Separation properties: Separation properties are criteria used to distinguish between points and sets in topological spaces, indicating how separated or distinct they are from one another. These properties play a crucial role in understanding the structure of spaces and their continuous functions, as they help determine how functions can behave when mapping between different spaces.
Tietze Extension Theorem: The Tietze Extension Theorem states that if you have a normal topological space and a closed subset within it, any continuous function defined on that closed subset can be extended to a continuous function defined on the entire space. This theorem is significant because it highlights a powerful property of normal spaces, ensuring that continuous functions can be 'lifted' without losing continuity, which is a key aspect when dealing with continuous functions and their properties.
Topological Space: A topological space is a set of points along with a collection of open sets that satisfy certain properties, which help define the concepts of continuity, convergence, and neighborhood in mathematics.
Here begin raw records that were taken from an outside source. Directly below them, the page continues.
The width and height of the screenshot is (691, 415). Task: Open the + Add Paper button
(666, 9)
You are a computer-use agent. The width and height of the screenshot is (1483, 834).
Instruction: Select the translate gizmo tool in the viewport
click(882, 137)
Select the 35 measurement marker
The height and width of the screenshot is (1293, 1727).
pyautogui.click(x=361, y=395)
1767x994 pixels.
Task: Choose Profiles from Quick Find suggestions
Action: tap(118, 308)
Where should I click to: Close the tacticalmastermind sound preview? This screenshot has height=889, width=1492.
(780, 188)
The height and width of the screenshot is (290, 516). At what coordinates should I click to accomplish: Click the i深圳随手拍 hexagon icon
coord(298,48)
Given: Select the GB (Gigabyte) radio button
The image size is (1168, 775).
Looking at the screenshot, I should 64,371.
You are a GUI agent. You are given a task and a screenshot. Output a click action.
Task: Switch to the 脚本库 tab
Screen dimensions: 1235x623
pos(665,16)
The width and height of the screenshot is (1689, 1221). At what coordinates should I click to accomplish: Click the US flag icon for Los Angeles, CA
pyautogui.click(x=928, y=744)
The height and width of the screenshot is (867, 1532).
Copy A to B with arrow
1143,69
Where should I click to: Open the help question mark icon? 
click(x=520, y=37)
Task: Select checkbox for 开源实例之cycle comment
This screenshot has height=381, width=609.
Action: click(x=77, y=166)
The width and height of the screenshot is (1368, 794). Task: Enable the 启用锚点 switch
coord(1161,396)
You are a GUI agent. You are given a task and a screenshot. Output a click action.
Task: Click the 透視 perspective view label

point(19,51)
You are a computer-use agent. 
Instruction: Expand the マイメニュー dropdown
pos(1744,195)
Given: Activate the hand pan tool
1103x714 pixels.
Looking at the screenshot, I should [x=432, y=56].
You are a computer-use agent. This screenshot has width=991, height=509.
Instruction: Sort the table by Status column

This structure allows for the exploration of spaces that may be very different from traditional Euclidean spaces, emphasizing the properties that remain unchanged under continuous transformations.
Uniform continuity: Uniform continuity is a stronger form of continuity that requires a function to maintain a consistent level of closeness between input and output values across its entire domain. Unlike regular continuity, where the level of closeness can vary at different points, uniform continuity guarantees that for any given distance between outputs, there exists a uniform distance between inputs that works everywhere in the domain. This concept connects deeply with how functions behave over their entire range, ensuring that small changes in input result in small changes in output uniformly.